1. Fix the Financial Sector
2. Incentivize Long-Term Business Growth
3. Make Markets Competitive
4. Rebalance the Tax and Transfer System
5. Make Full Employment the Goal
6. Empower Workers
7. Expand Access to Labor Markets and Opportunities for Advancement
8. Expand Economic Security and Opportunity
Download and read full report.
Phi Beta Iota: The report, while valuable for discussion purposes, is a panacea and completely avoids the fundamentals such as restoring integrity to the electoral process, governance, and thence to the economy and society. There is no mention of need to migrate toward a government, economy, and society rooted in holistic analytics, true cost economics, or open source everything engineering. Joseph Stiglitz remains our choice for Director of the Office of Management and Budget (OMB) in a new honest coalition government, but he is clearly trapped in a legacy paradigm — this report puts lipstick on the pig, it does not kill the pig. Any effort devoted to the whole would place the well-being of the 99% including the 5 billion poor foremost, and would focus on assuring free energy, unlimited clean water, healthy food, shelter, guaranteed education and communications, and an end to the 50% waste characteristic of the corrupt corporate system that thrives under dictatorships and two-party tyranny today. Stiglitz has produced a 10% solution, nowhere near a 50% to 100% solution. As Dr. Russell Ackoff would put it, the illustrious Dr. Stiglitz is doing the wrong things righter, not the right things.
“The righter we do the wrong thing, the wronger we become.

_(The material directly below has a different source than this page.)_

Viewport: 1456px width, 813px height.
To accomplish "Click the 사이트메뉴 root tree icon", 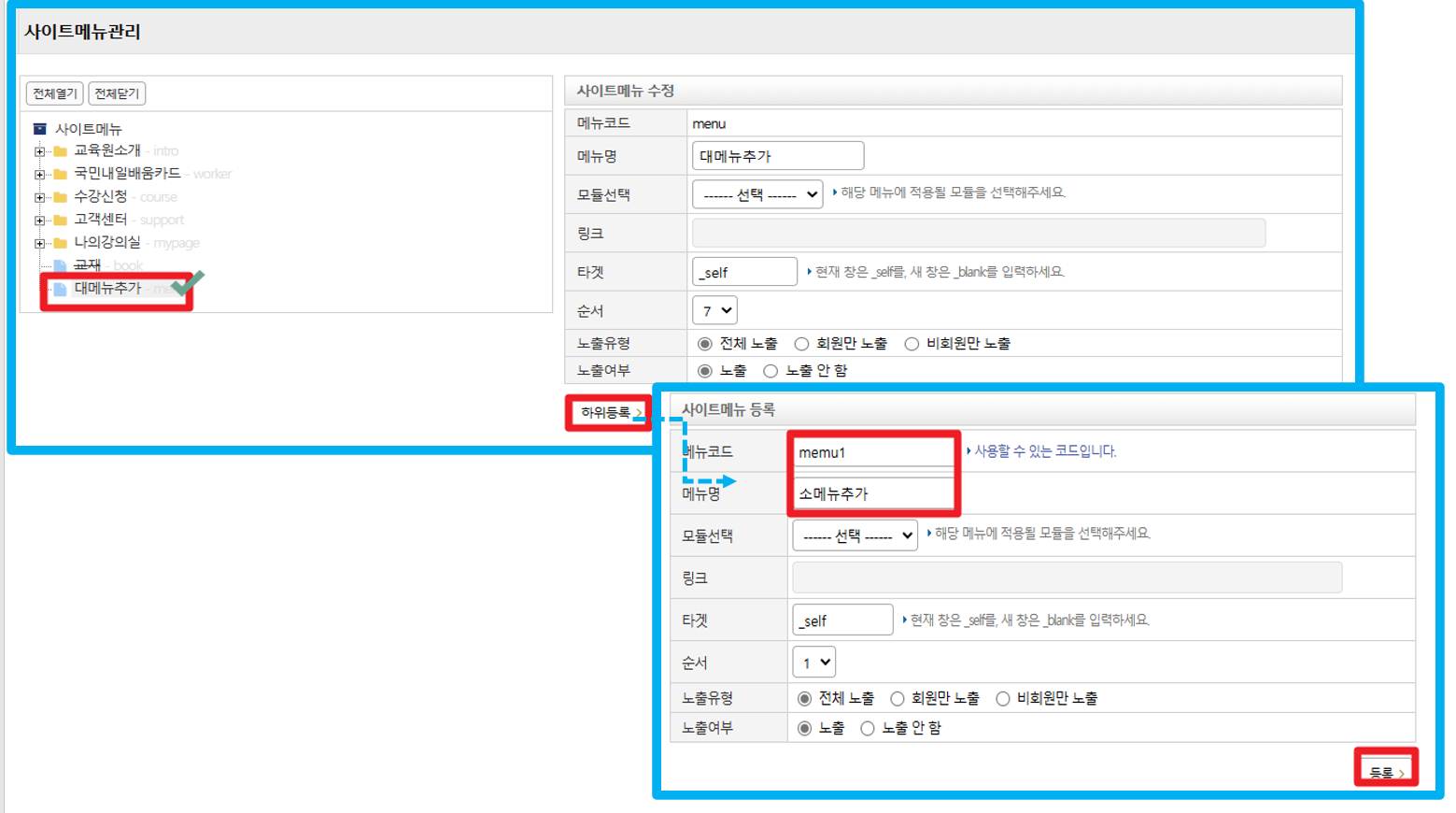I will (x=39, y=129).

When we make a mistake doing the wrong thing and correct it, we become wronger. When we make a mistake doing the right thing and correct it, we become righter. Therefore, it is better to do the right thing wrong than the wrong thing right. This is very significant because almost every problem confronting our society is a result of the fact that our public policy makers are doing the wrong things and are trying to do them righter.” (Ackoff 2004)
See Also:
2014 Robert Steele Applied Collective Intelligence
2014 Steele on Intelligence in Ecuador (English)
2013 Robert Steele Reflections on NATO 4.0 — Key Challenges AND Solutions 1.2
2013 Public Governance in the 21st Century: New Rules, Hybrid Forms, One Constant – The Public
2013: The Evolving Craft of Intelligence 3.6 As Published
Open Power: Democracy Lost & Found Essay, Book Review Blurbs and Links [Updated 3 MAR 2015]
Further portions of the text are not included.